RStudio Connect uses Postgres.Password
when connecting to your PostgreSQL
database. Do not
percent-encode your
Postgres.Password
value. If necessary, Connect will encode your password
when it is combined with the Postgres.URL
.
Note: Passwords included directly in
Postgres.URL
need to have special characters percent-encoded. The set of characters that must be encoded within the user information component of a URL can be found in Section 3.2.1 of RFC 3986.
Here is a sample configuration using a PostgreSQL connection URL with a username and a separate, encrypted password.
; /etc/rstudio-connect/rstudio-connect.gcfg
[Postgres]
URL = "postgres://username@db.seed.co/connect"
Password = <base64 encrypted password value>
The historical database connection URL can also be used with an encrypted
password. Use Postgres.InstrumentationPassword
to provide
the password associated with the connection URL
Postgres.InstrumentationURL
.
Here is a sample configuration that has two separate Postgres URLs; one for the primary database and one for the historical database. Both connection URLs have separate, encrypted passwords.
; /etc/rstudio-connect/rstudio-connect.gcfg
[Postgres]
URL = "postgres://username@db.seed.co/connect"
Password = <base64 encrypted password value>
InstrumentationURL = "postgres://username@db.seed.co/connect_instrumentation"
InstrumentationPassword = <base64 encrypted password value>
10.3 Changing Database Provider
Connect includes a migrate
command for migrating data from one database
to another.
The migration utility is installed at
/opt/rstudio-connect/bin/migrate
. It uses the configuration defined in
/etc/rstudio-connect/rstudio-connect.gcfg
unless you specify an alternate
configuration file with the --config
flag.
The migrate
utility must be run as root
.
The migrate
utility can only be run when Connect is stopped. See Section
5.1 for information on stopping and restarting Connect.
Note: Migration from PostgreSQL to SQLite is not supported at this time.
Note: Migration of instrumentation event data is not supported at this time.
If you are also migrating your RStudio Connect installation to a new server, see 4.9.
10.3.1 Database Migration Checklist
Use this checklist to guide your migration process:
10.3.2 Configuration Requirements
When migrating data, the configuration file must contain valid configuration
sections for both SQLite
and Postgres
. The migration utility will connect
to the SQLite and PostgreSQL databases specified in the configuration.
10.4 Authentication Provider
The migration between authentication providers is detailed in section 11.1.

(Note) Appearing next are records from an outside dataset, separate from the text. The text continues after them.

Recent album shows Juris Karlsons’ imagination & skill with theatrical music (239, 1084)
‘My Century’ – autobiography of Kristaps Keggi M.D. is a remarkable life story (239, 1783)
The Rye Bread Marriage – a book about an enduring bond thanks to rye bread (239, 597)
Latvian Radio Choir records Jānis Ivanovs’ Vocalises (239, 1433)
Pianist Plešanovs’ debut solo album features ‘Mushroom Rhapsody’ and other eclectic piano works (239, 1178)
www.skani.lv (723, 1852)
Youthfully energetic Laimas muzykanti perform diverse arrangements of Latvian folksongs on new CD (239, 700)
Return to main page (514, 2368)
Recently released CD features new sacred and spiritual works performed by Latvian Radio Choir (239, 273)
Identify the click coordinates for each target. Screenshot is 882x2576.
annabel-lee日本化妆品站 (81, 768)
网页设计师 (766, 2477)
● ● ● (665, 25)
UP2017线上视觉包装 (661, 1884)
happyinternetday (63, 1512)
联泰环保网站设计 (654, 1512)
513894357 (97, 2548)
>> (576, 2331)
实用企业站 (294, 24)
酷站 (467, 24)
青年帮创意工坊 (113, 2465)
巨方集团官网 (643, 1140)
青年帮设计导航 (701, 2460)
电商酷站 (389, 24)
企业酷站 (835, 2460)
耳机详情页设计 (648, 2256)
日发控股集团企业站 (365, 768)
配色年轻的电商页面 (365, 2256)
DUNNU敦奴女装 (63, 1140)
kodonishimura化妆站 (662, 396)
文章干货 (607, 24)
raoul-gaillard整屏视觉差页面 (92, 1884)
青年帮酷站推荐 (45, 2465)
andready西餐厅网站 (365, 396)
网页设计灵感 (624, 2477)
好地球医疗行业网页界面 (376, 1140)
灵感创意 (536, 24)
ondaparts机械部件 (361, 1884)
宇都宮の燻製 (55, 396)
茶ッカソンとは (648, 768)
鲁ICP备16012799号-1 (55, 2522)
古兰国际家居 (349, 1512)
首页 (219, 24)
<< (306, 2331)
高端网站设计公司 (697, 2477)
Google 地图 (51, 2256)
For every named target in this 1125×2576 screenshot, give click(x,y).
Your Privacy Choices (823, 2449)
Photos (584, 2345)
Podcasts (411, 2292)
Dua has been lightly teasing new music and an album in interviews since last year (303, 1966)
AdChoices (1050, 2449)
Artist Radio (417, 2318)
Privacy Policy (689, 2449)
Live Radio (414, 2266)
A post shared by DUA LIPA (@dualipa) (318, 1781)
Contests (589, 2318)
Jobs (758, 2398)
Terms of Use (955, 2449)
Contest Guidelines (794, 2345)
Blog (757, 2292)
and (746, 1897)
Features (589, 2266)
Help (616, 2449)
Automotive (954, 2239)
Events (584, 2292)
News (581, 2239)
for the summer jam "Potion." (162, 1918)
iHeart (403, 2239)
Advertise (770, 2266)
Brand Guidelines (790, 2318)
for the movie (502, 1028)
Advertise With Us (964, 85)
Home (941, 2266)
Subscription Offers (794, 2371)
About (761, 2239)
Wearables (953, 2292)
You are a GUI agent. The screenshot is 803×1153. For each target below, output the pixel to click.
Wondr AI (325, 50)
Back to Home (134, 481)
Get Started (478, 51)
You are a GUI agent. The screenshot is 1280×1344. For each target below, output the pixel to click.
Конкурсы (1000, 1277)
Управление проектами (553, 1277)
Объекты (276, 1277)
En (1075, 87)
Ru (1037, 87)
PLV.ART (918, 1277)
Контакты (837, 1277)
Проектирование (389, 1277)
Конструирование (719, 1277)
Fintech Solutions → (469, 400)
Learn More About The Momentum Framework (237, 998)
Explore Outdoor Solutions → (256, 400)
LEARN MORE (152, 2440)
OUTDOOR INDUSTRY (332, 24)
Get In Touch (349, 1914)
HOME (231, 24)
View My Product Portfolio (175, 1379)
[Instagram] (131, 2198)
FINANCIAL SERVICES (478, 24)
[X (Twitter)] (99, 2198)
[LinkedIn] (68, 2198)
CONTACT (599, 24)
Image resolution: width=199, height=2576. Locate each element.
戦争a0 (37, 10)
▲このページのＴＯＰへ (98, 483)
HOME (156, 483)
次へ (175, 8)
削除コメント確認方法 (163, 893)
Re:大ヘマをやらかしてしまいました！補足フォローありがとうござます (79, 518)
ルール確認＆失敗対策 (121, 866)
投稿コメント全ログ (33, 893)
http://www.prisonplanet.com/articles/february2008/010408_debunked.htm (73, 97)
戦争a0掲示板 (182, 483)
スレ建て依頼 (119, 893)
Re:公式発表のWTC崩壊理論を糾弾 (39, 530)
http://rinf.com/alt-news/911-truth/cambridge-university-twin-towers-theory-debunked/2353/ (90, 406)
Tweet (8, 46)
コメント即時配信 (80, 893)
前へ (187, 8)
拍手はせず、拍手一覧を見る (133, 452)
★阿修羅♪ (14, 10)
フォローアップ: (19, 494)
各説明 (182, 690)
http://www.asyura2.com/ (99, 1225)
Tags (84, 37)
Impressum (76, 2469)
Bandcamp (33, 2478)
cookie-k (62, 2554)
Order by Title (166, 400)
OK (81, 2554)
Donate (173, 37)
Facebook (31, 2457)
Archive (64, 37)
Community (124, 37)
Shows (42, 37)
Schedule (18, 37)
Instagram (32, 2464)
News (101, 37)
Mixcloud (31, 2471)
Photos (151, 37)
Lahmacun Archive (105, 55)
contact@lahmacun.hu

10.5 Configuration Migration
New version of RStudio Connect will automatically generate a migration file whenever a new setting needs to be added to the configuration of an existing installation. The migration file will be kept separated from the main configuration file. It is recommended that migrated settings be moved to the main configuration file at your earliest convenience.
See the configuration appendix A for details about the process and other information on this migration.